EXERCISE INPUTS:
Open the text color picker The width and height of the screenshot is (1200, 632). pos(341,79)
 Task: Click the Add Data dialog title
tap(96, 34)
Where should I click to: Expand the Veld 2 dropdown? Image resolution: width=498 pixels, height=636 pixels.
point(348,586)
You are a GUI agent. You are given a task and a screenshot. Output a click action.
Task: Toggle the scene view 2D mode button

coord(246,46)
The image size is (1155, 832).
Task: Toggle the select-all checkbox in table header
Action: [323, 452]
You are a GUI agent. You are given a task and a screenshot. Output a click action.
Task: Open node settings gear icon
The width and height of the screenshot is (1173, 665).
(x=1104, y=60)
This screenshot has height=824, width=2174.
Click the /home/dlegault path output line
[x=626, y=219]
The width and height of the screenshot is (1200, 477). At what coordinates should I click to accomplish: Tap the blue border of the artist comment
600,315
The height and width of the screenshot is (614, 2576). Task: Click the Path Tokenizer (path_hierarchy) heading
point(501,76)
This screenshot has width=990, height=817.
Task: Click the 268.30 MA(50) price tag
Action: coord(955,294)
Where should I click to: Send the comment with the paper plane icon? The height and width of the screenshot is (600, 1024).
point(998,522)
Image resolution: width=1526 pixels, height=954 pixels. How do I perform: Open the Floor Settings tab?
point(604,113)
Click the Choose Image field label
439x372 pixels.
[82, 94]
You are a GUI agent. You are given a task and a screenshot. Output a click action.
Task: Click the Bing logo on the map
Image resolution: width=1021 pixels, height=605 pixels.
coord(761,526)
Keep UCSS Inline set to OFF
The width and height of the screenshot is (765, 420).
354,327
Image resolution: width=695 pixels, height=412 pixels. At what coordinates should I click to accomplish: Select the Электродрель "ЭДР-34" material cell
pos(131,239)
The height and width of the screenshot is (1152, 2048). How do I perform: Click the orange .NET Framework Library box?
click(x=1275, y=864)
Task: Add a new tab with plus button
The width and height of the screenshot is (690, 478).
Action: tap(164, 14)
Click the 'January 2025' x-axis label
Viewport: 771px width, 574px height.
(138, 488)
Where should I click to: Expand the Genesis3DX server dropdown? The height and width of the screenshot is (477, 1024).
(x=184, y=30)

TASK ITEM: Reproduce every single entry above exactly.

RESULT OF THE TASK:
Open the text color picker The width and height of the screenshot is (1200, 632). pos(341,79)
 Task: Click the Add Data dialog title
tap(96, 34)
Where should I click to: Expand the Veld 2 dropdown? Image resolution: width=498 pixels, height=636 pixels.
point(348,586)
You are a GUI agent. You are given a task and a screenshot. Output a click action.
Task: Toggle the scene view 2D mode button

coord(246,46)
The image size is (1155, 832).
Task: Toggle the select-all checkbox in table header
Action: [323, 452]
You are a GUI agent. You are given a task and a screenshot. Output a click action.
Task: Open node settings gear icon
The width and height of the screenshot is (1173, 665).
(x=1104, y=60)
This screenshot has height=824, width=2174.
Click the /home/dlegault path output line
[x=626, y=219]
The width and height of the screenshot is (1200, 477). At what coordinates should I click to accomplish: Tap the blue border of the artist comment
600,315
The height and width of the screenshot is (614, 2576). Task: Click the Path Tokenizer (path_hierarchy) heading
point(501,76)
This screenshot has width=990, height=817.
Task: Click the 268.30 MA(50) price tag
Action: coord(955,294)
Where should I click to: Send the comment with the paper plane icon? The height and width of the screenshot is (600, 1024).
point(998,522)
Image resolution: width=1526 pixels, height=954 pixels. How do I perform: Open the Floor Settings tab?
point(604,113)
Click the Choose Image field label
439x372 pixels.
[82, 94]
You are a GUI agent. You are given a task and a screenshot. Output a click action.
Task: Click the Bing logo on the map
Image resolution: width=1021 pixels, height=605 pixels.
coord(761,526)
Keep UCSS Inline set to OFF
The width and height of the screenshot is (765, 420).
354,327
Image resolution: width=695 pixels, height=412 pixels. At what coordinates should I click to accomplish: Select the Электродрель "ЭДР-34" material cell
pos(131,239)
The height and width of the screenshot is (1152, 2048). How do I perform: Click the orange .NET Framework Library box?
click(x=1275, y=864)
Task: Add a new tab with plus button
The width and height of the screenshot is (690, 478).
Action: tap(164, 14)
Click the 'January 2025' x-axis label
Viewport: 771px width, 574px height.
(138, 488)
Where should I click to: Expand the Genesis3DX server dropdown? The height and width of the screenshot is (477, 1024).
(x=184, y=30)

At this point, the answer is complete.